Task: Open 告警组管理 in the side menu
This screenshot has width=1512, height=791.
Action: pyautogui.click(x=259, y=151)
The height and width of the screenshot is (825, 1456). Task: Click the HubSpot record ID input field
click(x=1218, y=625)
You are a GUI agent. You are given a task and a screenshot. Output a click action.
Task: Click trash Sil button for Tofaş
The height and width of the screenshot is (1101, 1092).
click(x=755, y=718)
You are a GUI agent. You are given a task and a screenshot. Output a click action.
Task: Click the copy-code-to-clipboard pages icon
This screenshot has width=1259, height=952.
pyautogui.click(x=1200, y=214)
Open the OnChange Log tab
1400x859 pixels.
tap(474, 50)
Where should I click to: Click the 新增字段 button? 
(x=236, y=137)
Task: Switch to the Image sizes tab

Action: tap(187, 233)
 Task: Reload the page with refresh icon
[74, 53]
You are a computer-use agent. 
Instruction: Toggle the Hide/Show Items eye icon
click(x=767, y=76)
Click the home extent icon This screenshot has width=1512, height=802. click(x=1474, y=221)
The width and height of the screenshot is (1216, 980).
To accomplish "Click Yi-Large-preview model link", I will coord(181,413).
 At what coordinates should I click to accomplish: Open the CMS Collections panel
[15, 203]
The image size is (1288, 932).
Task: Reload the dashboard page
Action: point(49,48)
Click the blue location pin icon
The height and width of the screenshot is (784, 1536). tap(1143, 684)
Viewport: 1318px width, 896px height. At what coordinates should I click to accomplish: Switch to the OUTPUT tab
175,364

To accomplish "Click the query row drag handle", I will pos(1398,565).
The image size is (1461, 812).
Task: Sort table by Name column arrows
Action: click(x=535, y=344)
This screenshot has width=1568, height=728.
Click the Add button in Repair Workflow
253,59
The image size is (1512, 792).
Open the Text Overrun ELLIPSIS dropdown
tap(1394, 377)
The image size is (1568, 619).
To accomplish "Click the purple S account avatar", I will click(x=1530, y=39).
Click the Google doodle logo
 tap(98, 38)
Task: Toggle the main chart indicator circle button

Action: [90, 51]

———

■ Task details
Repeat every line of the data, exactly and in full.

■ Result
Task: Open 告警组管理 in the side menu
This screenshot has width=1512, height=791.
Action: pyautogui.click(x=259, y=151)
The height and width of the screenshot is (825, 1456). Task: Click the HubSpot record ID input field
click(x=1218, y=625)
You are a GUI agent. You are given a task and a screenshot. Output a click action.
Task: Click trash Sil button for Tofaş
The height and width of the screenshot is (1101, 1092).
click(x=755, y=718)
You are a GUI agent. You are given a task and a screenshot. Output a click action.
Task: Click the copy-code-to-clipboard pages icon
This screenshot has width=1259, height=952.
pyautogui.click(x=1200, y=214)
Open the OnChange Log tab
1400x859 pixels.
tap(474, 50)
Where should I click to: Click the 新增字段 button? 
(x=236, y=137)
Task: Switch to the Image sizes tab

Action: tap(187, 233)
 Task: Reload the page with refresh icon
[74, 53]
You are a computer-use agent. 
Instruction: Toggle the Hide/Show Items eye icon
click(x=767, y=76)
Click the home extent icon This screenshot has width=1512, height=802. click(x=1474, y=221)
The width and height of the screenshot is (1216, 980).
To accomplish "Click Yi-Large-preview model link", I will coord(181,413).
 At what coordinates should I click to accomplish: Open the CMS Collections panel
[15, 203]
The image size is (1288, 932).
Task: Reload the dashboard page
Action: point(49,48)
Click the blue location pin icon
The height and width of the screenshot is (784, 1536). tap(1143, 684)
Viewport: 1318px width, 896px height. At what coordinates should I click to accomplish: Switch to the OUTPUT tab
175,364

To accomplish "Click the query row drag handle", I will pos(1398,565).
The image size is (1461, 812).
Task: Sort table by Name column arrows
Action: click(x=535, y=344)
This screenshot has width=1568, height=728.
Click the Add button in Repair Workflow
253,59
The image size is (1512, 792).
Open the Text Overrun ELLIPSIS dropdown
tap(1394, 377)
The image size is (1568, 619).
To accomplish "Click the purple S account avatar", I will click(x=1530, y=39).
Click the Google doodle logo
 tap(98, 38)
Task: Toggle the main chart indicator circle button

Action: [90, 51]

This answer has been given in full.